The reason these two indices diverge, according to Stack, is that even though they broadly measure the same things, there are important differences. The University of Michigan survey more closely reflects U.S. consumers’ attitudes towards their immediate personal circumstances, he asserts, whereas the Conference Board index reflects consumers’ attitudes towards the overall economy generally. For example, the Conference Board’s survey, but not the University of Michigan’s, reflects confidence about job prospects in one’s region.
With the U.S. unemployment rate at a 50-year low, it therefore isn’t surprising that the Conference Board’s index paints a rosier picture. Stack argues that the divergence between the two indices means that, while consumers are beginning to worry about their own personal situations, they remain confident about the overall economy.

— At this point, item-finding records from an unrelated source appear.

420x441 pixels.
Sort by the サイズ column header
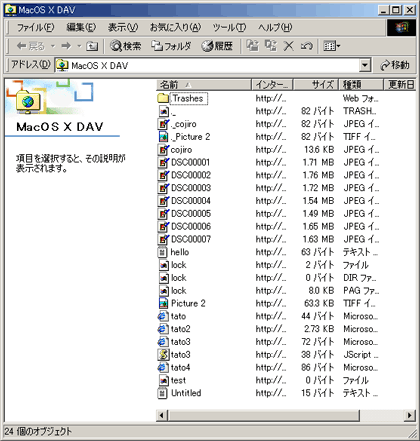[x=315, y=85]
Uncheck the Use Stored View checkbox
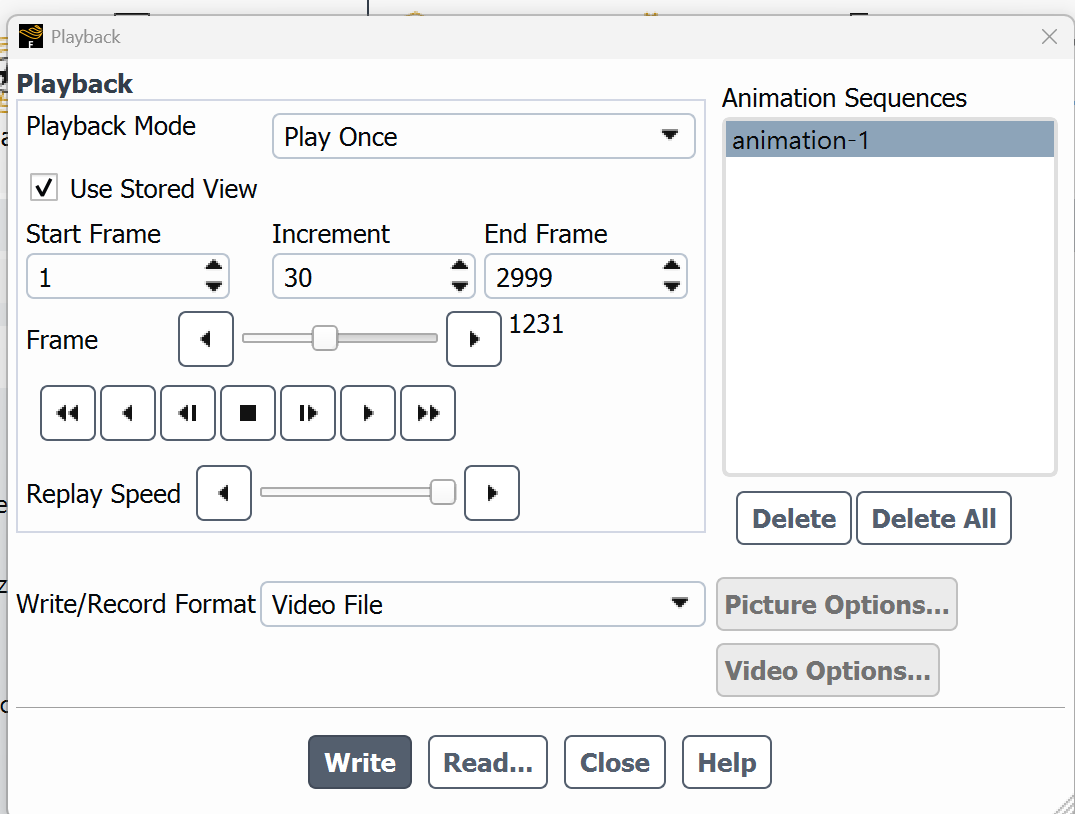Screen dimensions: 1075x814 [x=44, y=188]
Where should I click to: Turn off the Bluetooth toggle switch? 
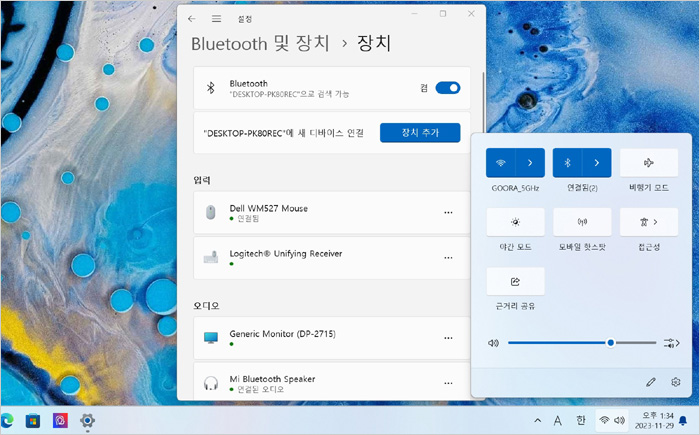point(448,88)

What significance does all this have for the economy’s prospects? Stack believes that wide divergences are typical of what happens prior to a recession, and his belief has support from the historical data —, as you can see from the accompanying chart, which plots a composite indicator calculated by subtracting the Conference Board’s Consumer Confidence Index from the University of Michigan Consumer Sentiment reading.
Notice that this composite indicator typically reaches a low prior to recessions, and that it currently is lower than at any other time since 1979 (which is when the Conference Board began updating its index on a monthly basis).
To be sure, with just five recessions since 1979, there are too few data points to support a statistically robust conclusion. But, as Stack puts it, the current record low reading of the composite indicator definitely has him and his analysts “scratching our analytical heads.” He adds that the reading “carries a pre-recession warning risk.”
At a minimum, this indicator suggests we pay close attention to the Conference Board’s Consumer Confidence Index in coming months. If and when it starts to decline significantly, and thereby join the University of Michigan’s Consumer Sentiment Index in telling the same story of a less-confident consumer, then history suggests that a recession is that much closer.